■ **Directive**:
Using the passage below about the rover's wheels, answer these:
(a) How thick is the aluminium between the ridges?
(b) What are the small stones on Mars called?
(c) What size were the aluminium wheels on Spirit and Opportunity?

■ **Passage provided**:
-- -- --
The wheel material was a bad choice: aluminium has a fast fatigue fracture potential compared to other metals. It doesn't elastically rebound into shape, but instead it memorizes stress and microscopic fractures at stress points accumulate rapidly over time. The lifetime of a good steel frame bicycle is 10 times longer than that of an aluminium one. So aluminium is not a good choice for wheels. Spirit and Opportunity had 10" aluminium wheels which were obviously more rigid and less burdened.

The aluminium between the ridges is 0.75 mm; the contractors who made them must have known the wheels were not suitable for long distance rocky terrain.

The small stones on Mars are called "ventifacts" and are sharp like walking on smashed roof tiles. The design team had not expected to have such sharp ground and the rover was designed entirely for sand and pavings.

Here on earth no one would ever use 0.75 mm aluminium for a volcano/desert rover to do 50 km (2.25 mm equivalent for earth gravity). We use cable reinforced rubber or Kevlar foam, and aluminium is just about the least suitable wheel material for a cross country rover, because it memorizes stress and its lack of springiness.
-- -- --
■ **Available data**:

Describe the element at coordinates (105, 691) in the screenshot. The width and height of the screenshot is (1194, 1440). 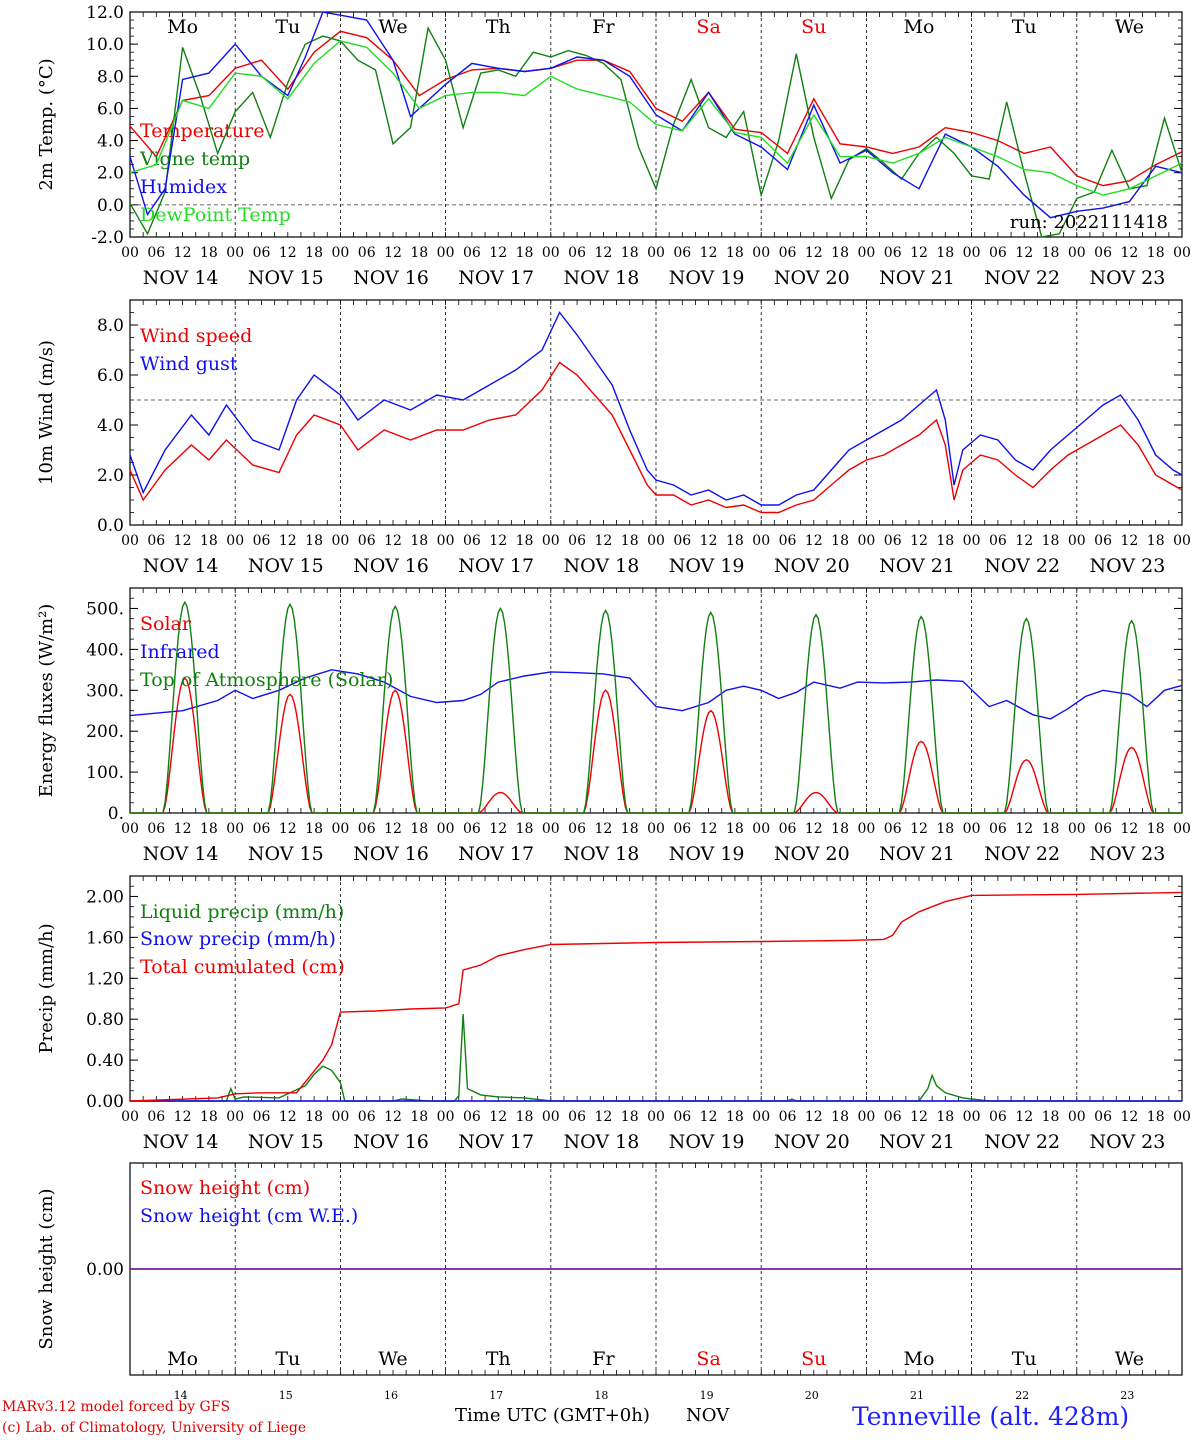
-- -- --
■ **Expected output**:
(a) 0.75 mm
(b) Ventifacts
(c) 10 inches